One of the funny aspects is that, if the EUP/UPC does come about, UK patent attorneys will be able to represent clients before the UPC, because they can still represent before the EPO, but UK lawyers won’t. However, the multi-office firms have a way out. Because of the reciprocal rights conferred on UK lawyers in Ireland, the UK lawyers can use Ireland as a flag of convenience and operate out of one of their continental offices.

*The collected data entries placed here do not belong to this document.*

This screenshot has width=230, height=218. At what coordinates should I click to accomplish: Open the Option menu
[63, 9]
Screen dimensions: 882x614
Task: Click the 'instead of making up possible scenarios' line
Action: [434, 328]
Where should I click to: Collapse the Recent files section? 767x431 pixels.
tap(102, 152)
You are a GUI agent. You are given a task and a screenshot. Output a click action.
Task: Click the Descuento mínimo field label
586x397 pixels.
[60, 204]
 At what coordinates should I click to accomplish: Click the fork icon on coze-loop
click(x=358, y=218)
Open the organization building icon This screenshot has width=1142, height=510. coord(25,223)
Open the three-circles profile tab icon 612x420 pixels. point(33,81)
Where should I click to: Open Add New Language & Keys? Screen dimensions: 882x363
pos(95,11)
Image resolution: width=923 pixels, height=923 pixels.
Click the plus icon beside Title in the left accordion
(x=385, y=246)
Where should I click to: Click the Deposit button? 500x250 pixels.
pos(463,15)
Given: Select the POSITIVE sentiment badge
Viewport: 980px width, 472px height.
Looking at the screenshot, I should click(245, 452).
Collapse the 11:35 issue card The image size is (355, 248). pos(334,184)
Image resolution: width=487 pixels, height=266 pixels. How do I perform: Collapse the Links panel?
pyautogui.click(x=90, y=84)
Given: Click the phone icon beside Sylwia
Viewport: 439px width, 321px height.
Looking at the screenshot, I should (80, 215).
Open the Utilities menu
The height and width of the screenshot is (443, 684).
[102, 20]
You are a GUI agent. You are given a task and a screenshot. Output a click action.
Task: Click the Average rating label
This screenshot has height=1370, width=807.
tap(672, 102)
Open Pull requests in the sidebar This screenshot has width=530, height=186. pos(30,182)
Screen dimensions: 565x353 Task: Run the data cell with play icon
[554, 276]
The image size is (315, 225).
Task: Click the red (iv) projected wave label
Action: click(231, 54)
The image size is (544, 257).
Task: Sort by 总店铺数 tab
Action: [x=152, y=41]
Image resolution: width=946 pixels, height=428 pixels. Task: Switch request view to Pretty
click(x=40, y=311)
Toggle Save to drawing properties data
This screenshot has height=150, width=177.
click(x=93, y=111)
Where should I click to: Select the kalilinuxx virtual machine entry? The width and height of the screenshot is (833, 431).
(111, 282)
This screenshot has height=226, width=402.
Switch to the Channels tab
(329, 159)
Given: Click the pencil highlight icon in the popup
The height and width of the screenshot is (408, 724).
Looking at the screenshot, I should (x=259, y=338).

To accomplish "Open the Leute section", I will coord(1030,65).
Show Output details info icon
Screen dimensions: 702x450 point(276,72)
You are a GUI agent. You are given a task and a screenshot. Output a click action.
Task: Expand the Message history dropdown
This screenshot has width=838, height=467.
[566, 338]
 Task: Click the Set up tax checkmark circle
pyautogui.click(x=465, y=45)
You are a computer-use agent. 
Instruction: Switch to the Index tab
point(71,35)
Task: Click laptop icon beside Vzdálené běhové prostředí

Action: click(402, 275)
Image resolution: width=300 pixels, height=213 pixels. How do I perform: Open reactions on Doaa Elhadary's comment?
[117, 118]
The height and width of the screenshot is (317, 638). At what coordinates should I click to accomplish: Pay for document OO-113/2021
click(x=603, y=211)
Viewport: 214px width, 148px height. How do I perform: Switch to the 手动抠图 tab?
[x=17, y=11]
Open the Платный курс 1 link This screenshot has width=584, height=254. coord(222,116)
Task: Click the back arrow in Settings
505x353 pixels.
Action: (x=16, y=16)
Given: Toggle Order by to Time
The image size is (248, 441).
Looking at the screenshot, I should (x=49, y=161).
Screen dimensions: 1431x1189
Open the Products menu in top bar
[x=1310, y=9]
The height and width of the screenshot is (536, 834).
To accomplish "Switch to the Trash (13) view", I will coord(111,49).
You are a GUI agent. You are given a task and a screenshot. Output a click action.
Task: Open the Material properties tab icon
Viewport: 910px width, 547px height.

In a recent development, CIPA has solicited the opinion of a QC who is an expert in constitutional and EU law. This opinion says that it is still possible for the UK to participate in the UPC even after Brexit, and that the problems are political rather than legal. Personally, I would have thought that this fact would be the coup de grâce for the whole thing. And the opinion makes clear that (a) there are a lot of new hoops to jump through, and (b) it will depend on cooperation from the other UPC states.

My native Ireland is my personal big bugbear about the whole Brexit business. Brexit will put the UK in violation of the Good Friday Agreement that brought peace to Northern Ireland after years of conflict and unnecessary death and destruction. As both Ireland and the UK were EU members, the border between north and south became a mere administrative division, like the border between Victoria and NSW. Suddenly it may become a real border again, with border controls. More significantly perhaps, it’s a step away from the aspirations of the nationalist/republican tribe in the north. The war could start again. And of course it imposes a tremendous burden on Ireland, which, while desiring reunification, wants three-quarters of a million unwilling Unionists like it wants a hole in the head.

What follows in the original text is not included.